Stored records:
● ● ●

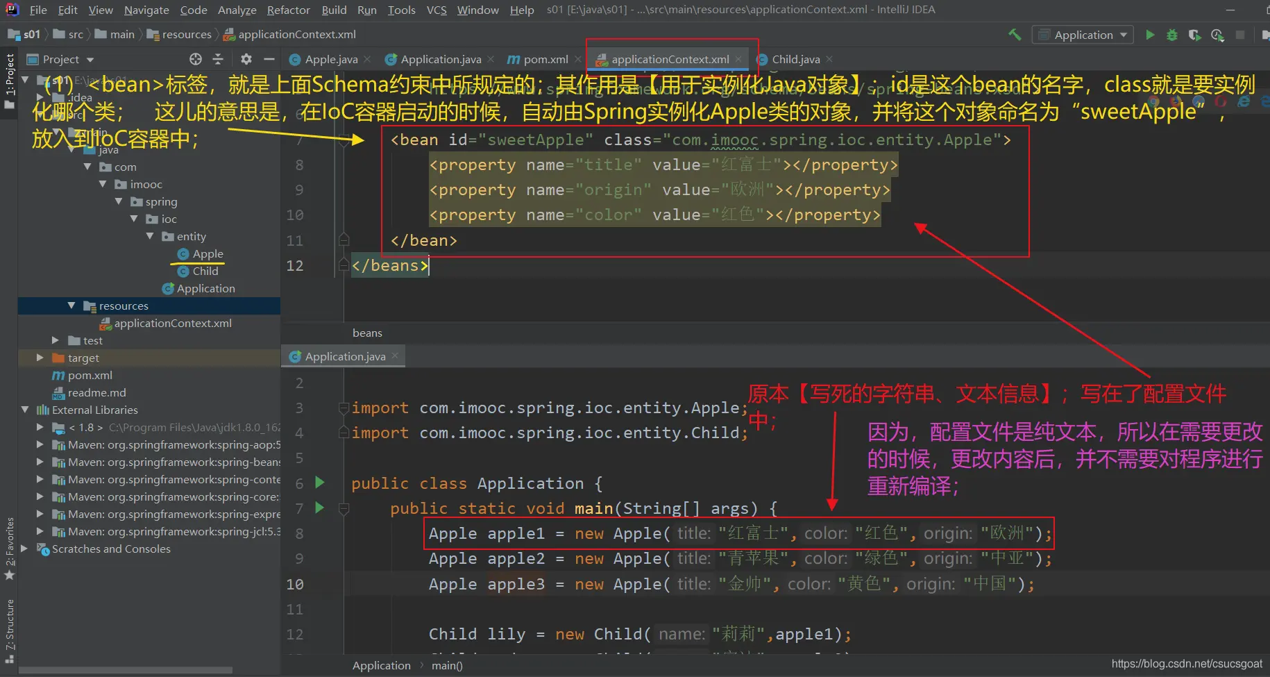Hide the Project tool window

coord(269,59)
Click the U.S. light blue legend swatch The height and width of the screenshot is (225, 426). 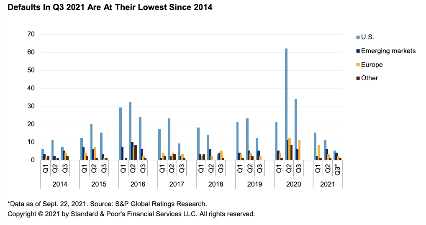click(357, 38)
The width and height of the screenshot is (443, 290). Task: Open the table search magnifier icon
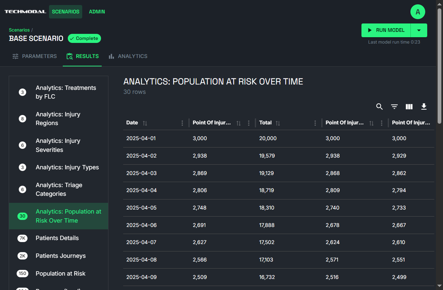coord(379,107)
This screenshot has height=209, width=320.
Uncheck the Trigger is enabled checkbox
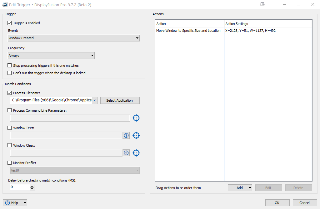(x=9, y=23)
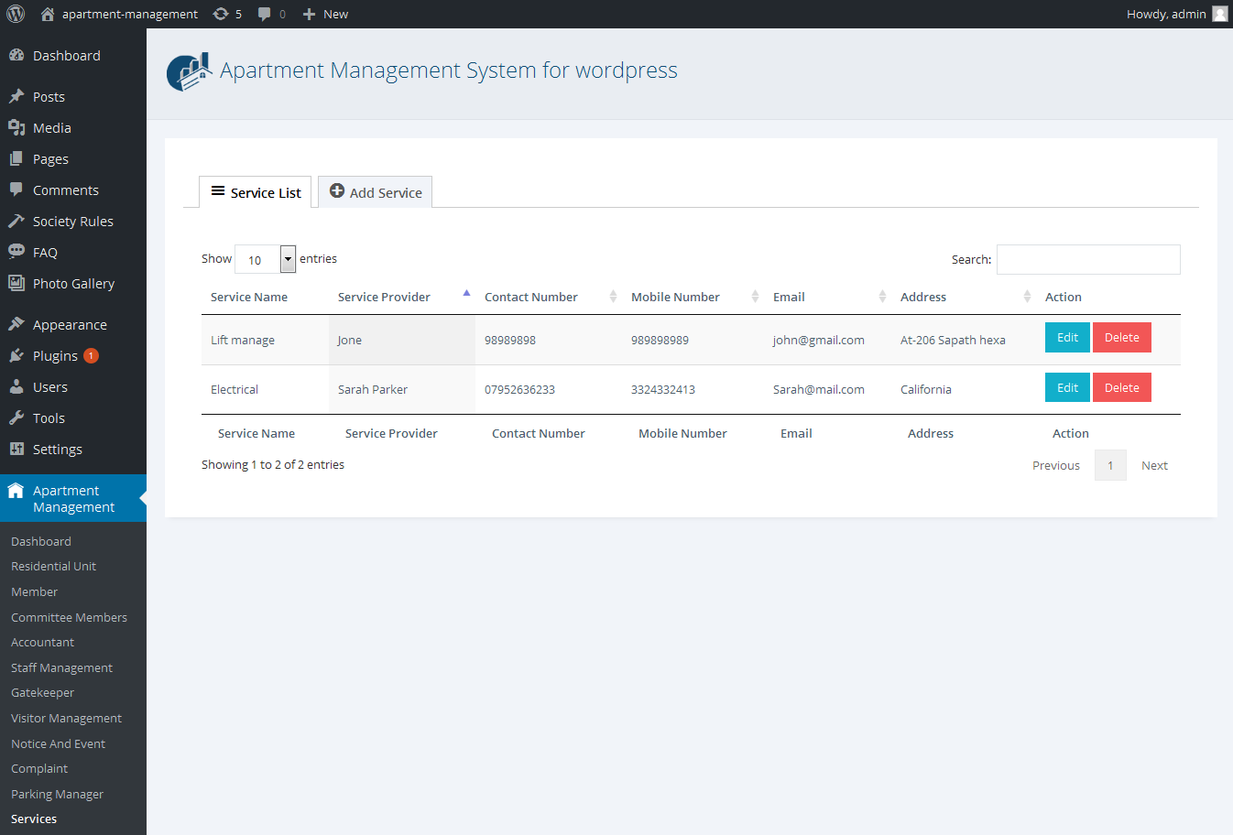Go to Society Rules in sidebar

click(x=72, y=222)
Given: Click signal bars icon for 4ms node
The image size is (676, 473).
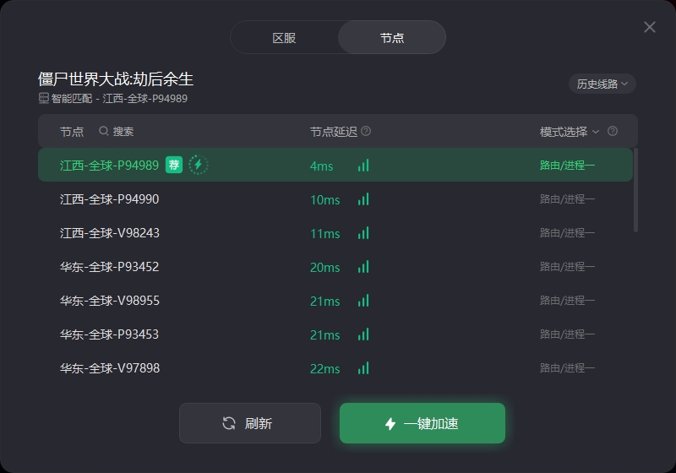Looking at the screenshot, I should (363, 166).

● ● ●

Exercise details:
Please return only the lines running from the line with "Given: Click signal bars icon for 4ms node" to the final line of the data, both included, exactly and without any pictures.

Solution:
Given: Click signal bars icon for 4ms node
The image size is (676, 473).
Looking at the screenshot, I should (363, 166).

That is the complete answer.